● What to work on:
Copy exactly the lines of the data below that run from the line holding "You are a computer-use agent. 1243x671" through the line holding "1301x744 pixels.", both ends included.

- Opening Delimiter -

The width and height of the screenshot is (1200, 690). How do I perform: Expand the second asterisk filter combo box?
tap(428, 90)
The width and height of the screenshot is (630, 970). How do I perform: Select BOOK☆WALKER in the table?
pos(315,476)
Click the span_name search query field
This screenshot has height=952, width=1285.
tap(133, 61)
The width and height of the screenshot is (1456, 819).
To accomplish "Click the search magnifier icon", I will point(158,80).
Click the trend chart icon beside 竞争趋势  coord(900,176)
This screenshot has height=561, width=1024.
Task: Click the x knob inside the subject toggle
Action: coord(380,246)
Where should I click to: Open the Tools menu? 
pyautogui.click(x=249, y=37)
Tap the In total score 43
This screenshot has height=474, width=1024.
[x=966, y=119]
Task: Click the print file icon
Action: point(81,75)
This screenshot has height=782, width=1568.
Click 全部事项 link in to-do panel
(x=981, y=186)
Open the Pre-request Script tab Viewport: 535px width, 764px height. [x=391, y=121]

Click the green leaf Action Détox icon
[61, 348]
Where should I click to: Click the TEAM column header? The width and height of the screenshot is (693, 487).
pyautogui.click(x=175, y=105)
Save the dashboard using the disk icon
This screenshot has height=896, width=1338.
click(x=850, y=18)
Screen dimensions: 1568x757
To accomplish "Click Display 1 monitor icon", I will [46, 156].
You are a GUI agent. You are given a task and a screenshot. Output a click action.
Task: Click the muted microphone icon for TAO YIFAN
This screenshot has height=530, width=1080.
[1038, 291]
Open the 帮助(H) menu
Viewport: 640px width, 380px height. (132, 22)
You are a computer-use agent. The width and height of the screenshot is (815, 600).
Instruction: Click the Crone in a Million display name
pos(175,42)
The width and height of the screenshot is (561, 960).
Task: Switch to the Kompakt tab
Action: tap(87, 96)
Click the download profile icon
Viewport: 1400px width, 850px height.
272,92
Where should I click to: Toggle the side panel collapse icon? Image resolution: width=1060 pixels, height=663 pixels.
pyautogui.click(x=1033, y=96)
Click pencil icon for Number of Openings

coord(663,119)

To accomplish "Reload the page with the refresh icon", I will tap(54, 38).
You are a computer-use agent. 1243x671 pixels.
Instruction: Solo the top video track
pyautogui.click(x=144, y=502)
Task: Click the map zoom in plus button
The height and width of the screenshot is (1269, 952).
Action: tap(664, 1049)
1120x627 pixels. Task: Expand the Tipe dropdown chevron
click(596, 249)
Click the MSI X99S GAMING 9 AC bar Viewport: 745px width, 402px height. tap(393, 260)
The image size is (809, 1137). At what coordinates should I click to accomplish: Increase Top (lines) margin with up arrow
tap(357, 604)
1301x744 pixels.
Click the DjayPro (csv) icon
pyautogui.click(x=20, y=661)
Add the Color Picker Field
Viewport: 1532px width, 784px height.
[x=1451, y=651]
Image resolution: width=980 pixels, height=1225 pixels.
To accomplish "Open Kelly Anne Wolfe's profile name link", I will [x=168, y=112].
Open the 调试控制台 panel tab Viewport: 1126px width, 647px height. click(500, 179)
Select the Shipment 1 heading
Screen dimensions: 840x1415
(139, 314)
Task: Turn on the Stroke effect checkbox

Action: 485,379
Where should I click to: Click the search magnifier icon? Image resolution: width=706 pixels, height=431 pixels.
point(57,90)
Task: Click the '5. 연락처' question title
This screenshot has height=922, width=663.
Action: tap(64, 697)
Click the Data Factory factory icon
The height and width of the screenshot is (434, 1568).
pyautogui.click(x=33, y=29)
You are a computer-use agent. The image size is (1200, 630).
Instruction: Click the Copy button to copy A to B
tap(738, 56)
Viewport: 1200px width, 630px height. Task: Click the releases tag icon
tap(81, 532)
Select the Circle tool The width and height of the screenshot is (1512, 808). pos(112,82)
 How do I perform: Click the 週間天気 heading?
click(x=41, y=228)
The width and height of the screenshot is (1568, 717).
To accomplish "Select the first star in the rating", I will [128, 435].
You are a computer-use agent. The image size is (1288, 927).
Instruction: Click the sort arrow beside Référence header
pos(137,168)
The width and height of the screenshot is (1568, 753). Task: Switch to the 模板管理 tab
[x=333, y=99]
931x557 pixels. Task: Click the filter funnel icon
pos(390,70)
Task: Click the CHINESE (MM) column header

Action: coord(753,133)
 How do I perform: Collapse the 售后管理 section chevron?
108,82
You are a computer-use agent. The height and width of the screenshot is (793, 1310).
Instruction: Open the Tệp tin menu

- Closing Delimiter -

● Exercise output:
You are a computer-use agent. 1243x671 pixels.
Instruction: Solo the top video track
pyautogui.click(x=144, y=502)
Task: Click the map zoom in plus button
The height and width of the screenshot is (1269, 952).
Action: tap(664, 1049)
1120x627 pixels. Task: Expand the Tipe dropdown chevron
click(596, 249)
Click the MSI X99S GAMING 9 AC bar Viewport: 745px width, 402px height. tap(393, 260)
The image size is (809, 1137). At what coordinates should I click to accomplish: Increase Top (lines) margin with up arrow
tap(357, 604)
1301x744 pixels.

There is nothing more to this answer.